--- START ---

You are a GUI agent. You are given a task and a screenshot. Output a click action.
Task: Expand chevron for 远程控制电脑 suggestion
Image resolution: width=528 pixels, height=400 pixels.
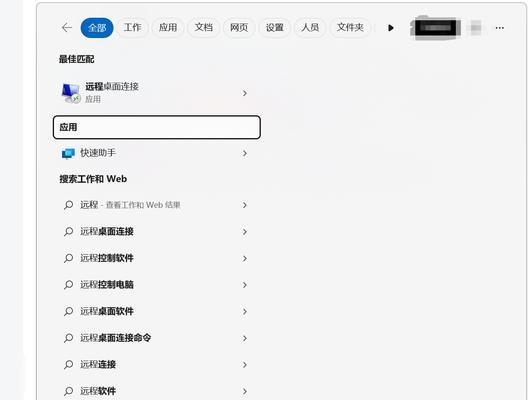coord(245,285)
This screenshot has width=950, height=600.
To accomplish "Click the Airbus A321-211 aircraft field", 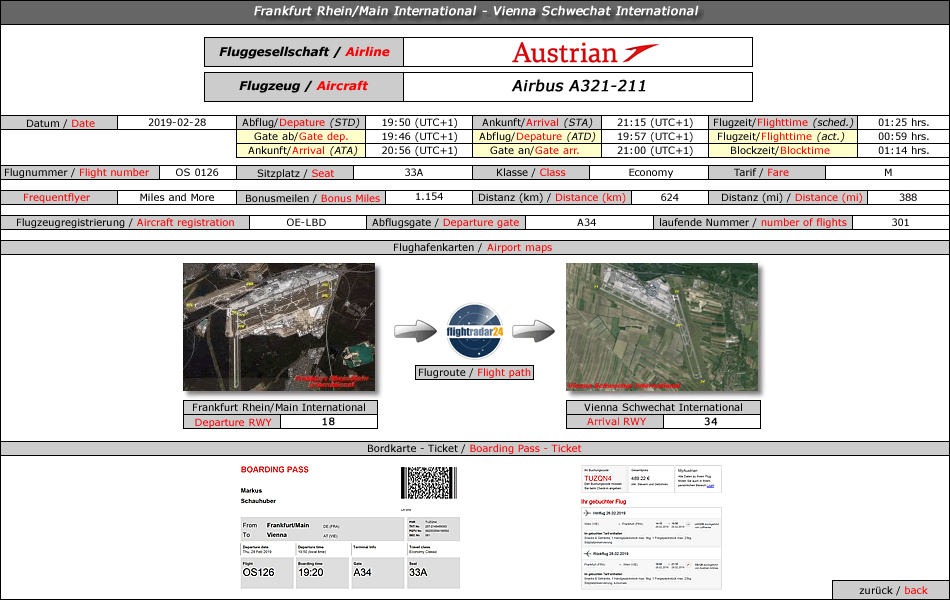I will (x=577, y=87).
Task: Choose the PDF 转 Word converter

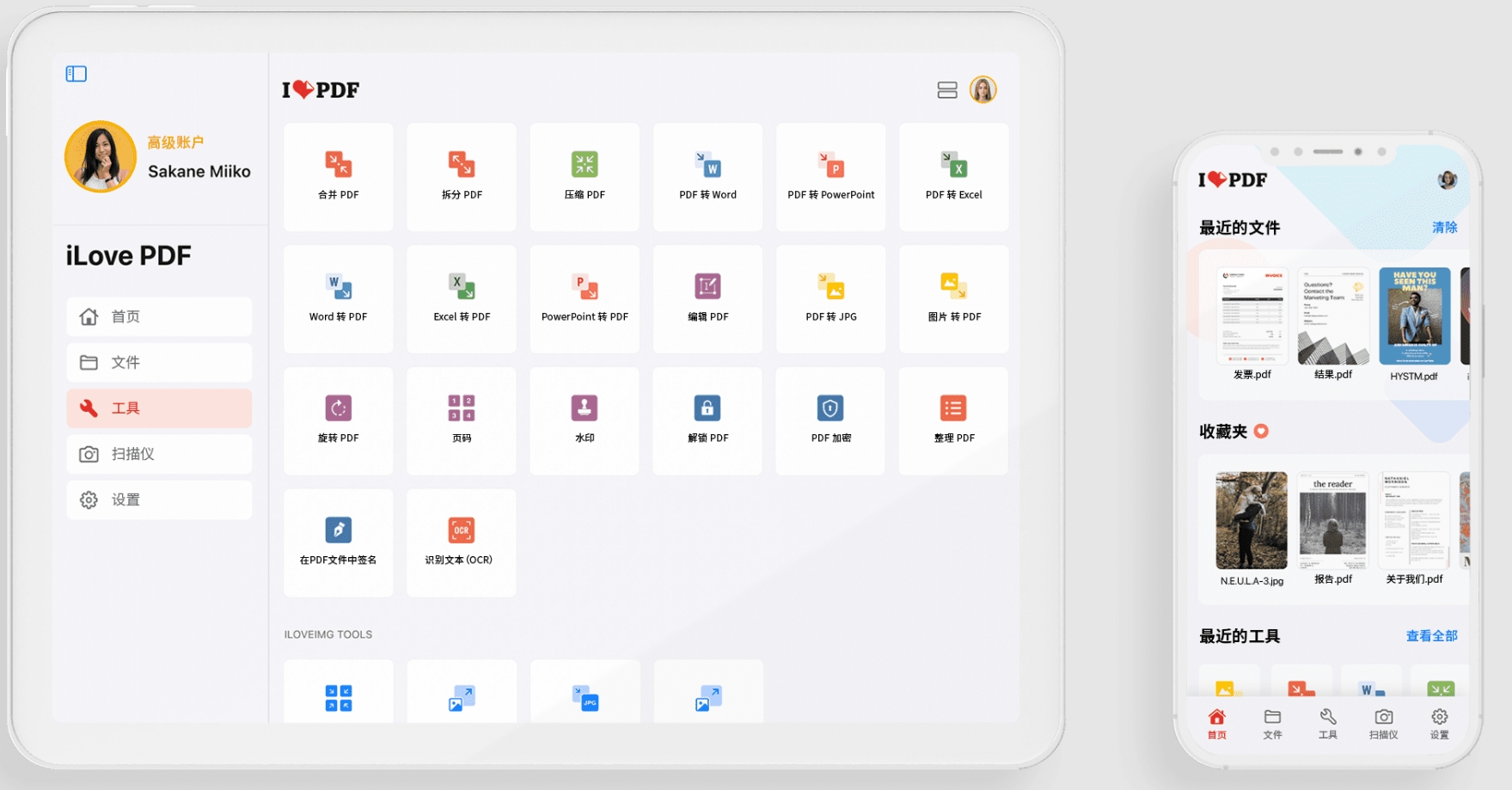Action: 707,176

--- END ---

Task description -
Going through the material above, how many lines contain the word "screenshot"? Write only the number.

Output for this exercise -
2